По утрам они долго нежились в постели. У Левиса была еще забота — скаковые лошади. Не вставая, он звонил в департаменты Орн или Кальвадос, интересовался, как там у лошадей зубы, мышцы, как они подкованы. Дни были похожи один на другой. По вечерам они уезжали за город выпить шампанского на какой-нибудь игрушечной мельнице среди старинных буфетов; им накрывали, как иностранцам, добавляя в соус много вина и зажигая свечи.
— Мы тратим не считая, а ничего не зарабатываем, — говорила Ирэн. — Об этом пора подумать.
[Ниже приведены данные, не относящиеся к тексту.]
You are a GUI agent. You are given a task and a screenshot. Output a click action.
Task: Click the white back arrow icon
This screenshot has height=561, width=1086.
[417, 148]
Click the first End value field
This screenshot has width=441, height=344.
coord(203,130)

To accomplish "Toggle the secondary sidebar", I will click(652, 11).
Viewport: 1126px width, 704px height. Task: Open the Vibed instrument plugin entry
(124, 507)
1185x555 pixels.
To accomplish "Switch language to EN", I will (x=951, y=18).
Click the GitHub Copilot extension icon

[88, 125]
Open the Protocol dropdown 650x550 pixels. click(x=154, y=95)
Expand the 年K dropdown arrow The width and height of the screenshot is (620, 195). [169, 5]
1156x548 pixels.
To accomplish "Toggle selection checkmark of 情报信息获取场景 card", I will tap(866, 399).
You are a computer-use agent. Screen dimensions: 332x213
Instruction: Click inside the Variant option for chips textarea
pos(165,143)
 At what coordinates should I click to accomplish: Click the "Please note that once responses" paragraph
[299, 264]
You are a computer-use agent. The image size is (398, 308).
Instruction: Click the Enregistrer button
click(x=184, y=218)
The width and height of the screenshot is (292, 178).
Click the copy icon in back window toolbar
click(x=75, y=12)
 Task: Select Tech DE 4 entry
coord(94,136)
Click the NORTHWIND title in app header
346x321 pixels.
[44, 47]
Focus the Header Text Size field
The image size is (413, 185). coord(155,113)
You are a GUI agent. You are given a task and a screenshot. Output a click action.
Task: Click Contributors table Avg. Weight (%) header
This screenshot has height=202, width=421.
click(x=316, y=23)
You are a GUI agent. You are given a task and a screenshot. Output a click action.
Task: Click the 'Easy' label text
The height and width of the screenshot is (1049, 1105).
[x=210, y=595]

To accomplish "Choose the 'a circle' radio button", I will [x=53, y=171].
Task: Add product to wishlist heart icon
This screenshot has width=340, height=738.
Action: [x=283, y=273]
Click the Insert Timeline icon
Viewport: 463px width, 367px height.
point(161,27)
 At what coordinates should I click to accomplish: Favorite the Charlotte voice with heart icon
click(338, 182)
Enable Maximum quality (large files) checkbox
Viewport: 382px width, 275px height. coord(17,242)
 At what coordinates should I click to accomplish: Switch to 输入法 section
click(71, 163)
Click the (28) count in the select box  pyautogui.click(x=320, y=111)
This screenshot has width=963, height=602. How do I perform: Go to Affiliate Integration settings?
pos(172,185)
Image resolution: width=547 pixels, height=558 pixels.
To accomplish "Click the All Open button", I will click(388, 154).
Тут впору призвать на помощь журнал «Экономное хозяйство».
— Вот еще, — отвечал Левис, — плохо, когда нет денег, но куда хуже, если их надо считать…
Они не появлялись в свете. Женитьба Левиса была встречена оглушительной тишиной. Он отнесся к этому философски.
— Никто не благословлял наш союз. Нет надежды, что он доставит кому-нибудь удовольствие. Среди ваших и моих знакомых одни задеты, остальные равнодушны. Это естественная враждебность, которую всегда встречает счастливая чета, к ней надо приспособиться. Если в один прекрасный день нам захочется выйти в свет, придется продемонстрировать какие-нибудь неудачи — только в такой атмосфере друзья могут дышать.